**DATA:**
* * * * * * * * *
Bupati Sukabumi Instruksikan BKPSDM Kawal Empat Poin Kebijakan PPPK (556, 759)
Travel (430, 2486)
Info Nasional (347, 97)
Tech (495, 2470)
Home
* * * * * * * * *
**WORK INSTRUCTIONS:** Return the complete material exactly as it reads.

**REPLY TO THE TASK:**
Bupati Sukabumi Instruksikan BKPSDM Kawal Empat Poin Kebijakan PPPK (556, 759)
Travel (430, 2486)
Info Nasional (347, 97)
Tech (495, 2470)
Home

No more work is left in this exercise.